Seharusnya untuk kepentingan logistik stabilisasi harga, jumlah cadangan beras yang ada di gudang-gudang Bulog seluruh Indonesia adalah dalam jumlah yang mampu membuat para pelaku pasar takluk ketika negara sudah turun tangan menggelontorkan cadangan beras dari gudang-gudang Bulog ke pasar. Bagaimana kalau ternyata Bulog tidak mampu menyerap beras domestik karena beragam kendala? Ya, mau tidak mau negara harus impor untuk kepentingan cadangan logistik ini. Dan, agar tidak mengganggu harga di tingkat petani, maka impor dilakukan dua bulan sebelum panen raya tiba.

Maka, di sini kita bisa memahami mengapa pemerintah hari ini harus impor sekitar 2 juta ton beras untuk kepentingan stabilisasi harga pangan strategis ini. Karena, kekuatan intervensi negara dalam stabilisasi harga beras bukan terletak pada stok beras yang ada di pedagang dan masyarakat. Stok beras tersebut tidak bisa digunakan untuk operasi pasar. Yang bisa digunakan dalam operasi pasar adalah beras yang dimiliki pemerintah yang ada di gudang-gudang Bulog. Antisipasi kemarau dan gagal panen sementara panen raya belum berlangsung menjadikan logis keputusan impor beras 2 juta ton tersebut di atas kertas.

Tapi, yang perlu kita ingatkan, ada dua catatan penting yang harus niscaya hadir dari kebijakan impor beras ini. Pertama, bahwa kebijakan itu harus terealisasi di dunia nyata; bahwa, dengan impor yang sebesar itu pemerintah memang benar-benar bernas menghadirkan harga beras sesuai HET (Rp 9.450 per kilogram). Kedua, pemerintah harus benar-benar menjamin harga gabah petani ketika panen raya nanti, karena masuknya beras impor pasti akan menekan harga gabah di tingkat petani.

Kita mengingatkan lagi bahwa kebijakan impor sebagai kebijakan publik harus menguntungkann stakeholder pangan terbesar Indonesia, yakni masyarakat konsumen dan petani padi. Jika kedua stakeholder ini tidak menikmati dampak kebijakan berupa harga HET di tingkap konsumen, dan harga gabah yang di atas HPP ketika panen raya, maka sesungguhnya kebijakan ini mengalami distorsi fungsinya sebagai kebijakan publik.

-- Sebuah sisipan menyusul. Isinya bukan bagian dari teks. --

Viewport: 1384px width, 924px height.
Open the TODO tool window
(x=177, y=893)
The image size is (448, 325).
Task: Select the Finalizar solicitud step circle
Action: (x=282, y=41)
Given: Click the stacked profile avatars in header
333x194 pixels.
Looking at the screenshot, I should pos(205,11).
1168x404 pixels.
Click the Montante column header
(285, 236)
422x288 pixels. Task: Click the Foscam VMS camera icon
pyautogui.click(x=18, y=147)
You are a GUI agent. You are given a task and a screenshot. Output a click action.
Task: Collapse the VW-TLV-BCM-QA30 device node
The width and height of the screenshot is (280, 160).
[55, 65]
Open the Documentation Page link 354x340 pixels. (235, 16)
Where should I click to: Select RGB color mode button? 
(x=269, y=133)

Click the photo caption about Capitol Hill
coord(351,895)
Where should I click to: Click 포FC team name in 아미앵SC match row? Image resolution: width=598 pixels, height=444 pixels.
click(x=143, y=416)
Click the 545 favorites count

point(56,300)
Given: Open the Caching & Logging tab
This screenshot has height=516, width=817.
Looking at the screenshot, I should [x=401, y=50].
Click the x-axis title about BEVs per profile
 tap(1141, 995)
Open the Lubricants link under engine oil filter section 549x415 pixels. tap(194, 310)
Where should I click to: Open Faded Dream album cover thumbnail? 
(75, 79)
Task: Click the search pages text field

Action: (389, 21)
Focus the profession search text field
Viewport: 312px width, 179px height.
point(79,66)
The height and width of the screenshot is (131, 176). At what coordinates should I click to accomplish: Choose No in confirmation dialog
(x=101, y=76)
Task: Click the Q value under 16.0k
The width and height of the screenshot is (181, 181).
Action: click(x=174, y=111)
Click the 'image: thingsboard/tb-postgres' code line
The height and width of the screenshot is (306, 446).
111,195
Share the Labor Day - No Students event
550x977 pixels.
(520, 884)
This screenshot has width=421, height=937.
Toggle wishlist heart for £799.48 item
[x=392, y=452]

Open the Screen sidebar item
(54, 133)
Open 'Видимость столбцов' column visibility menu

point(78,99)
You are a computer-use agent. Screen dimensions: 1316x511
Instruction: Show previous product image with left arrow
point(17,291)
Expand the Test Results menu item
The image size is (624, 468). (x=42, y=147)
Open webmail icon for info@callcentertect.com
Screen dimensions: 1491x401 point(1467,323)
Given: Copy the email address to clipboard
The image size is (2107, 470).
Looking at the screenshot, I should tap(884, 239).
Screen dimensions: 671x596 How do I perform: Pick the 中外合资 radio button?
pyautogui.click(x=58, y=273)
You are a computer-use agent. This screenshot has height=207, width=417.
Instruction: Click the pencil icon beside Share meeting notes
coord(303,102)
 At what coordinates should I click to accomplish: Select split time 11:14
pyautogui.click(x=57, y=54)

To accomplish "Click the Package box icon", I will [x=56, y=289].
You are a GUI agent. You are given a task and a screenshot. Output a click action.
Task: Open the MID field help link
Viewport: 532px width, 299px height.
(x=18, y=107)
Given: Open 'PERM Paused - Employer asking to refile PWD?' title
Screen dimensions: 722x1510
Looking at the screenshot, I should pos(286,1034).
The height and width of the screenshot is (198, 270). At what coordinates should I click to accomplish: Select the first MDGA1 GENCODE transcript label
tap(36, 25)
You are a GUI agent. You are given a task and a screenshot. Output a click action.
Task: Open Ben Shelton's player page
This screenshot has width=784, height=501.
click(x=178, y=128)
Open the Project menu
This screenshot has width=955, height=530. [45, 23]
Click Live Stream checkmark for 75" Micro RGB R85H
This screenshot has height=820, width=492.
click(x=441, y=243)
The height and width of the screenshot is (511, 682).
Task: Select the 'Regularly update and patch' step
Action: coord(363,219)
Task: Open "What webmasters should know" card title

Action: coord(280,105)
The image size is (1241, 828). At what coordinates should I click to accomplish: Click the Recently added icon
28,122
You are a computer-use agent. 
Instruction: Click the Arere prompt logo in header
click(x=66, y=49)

Karena, kalau masyarakat konsumen dan petani padi tidak menikmati output dari kebijakan impor beras ini, maka publik layak mencurigai telah terjadi malpraktik kebijakan publik. Bahwa, yang terjadi sesungguhnya impor beras ini diambil bukan untuk kepentingan publik, tapi untuk kepentingan berburu rente.

Seperti yang disinyalir oleh Rizal Ramli, Kepala Bulog era Presiden Gus Dur, bahwa komisi dari impor beras cukup menggiurkan. Yakni, sebesar 20-30 dolar AS per ton, atau 40–60 juta dolar AS untuk total 2 juta ton beras yang disepakati pemerintah untuk diimpor saat ini. Suatu angka yang sangat aduhai dengan kurs 1 dolar AS yang setara Rp 14.668 saat ini. KPK harus ikut memantau untuk mencegah terjadinya malpraktik kebijakan impor beras ini. (*)

*Dr. Andi Irawan, Dosen Lektor Kepala Program Pascasarjana S2 Agribisnis Universitas Bengkulu.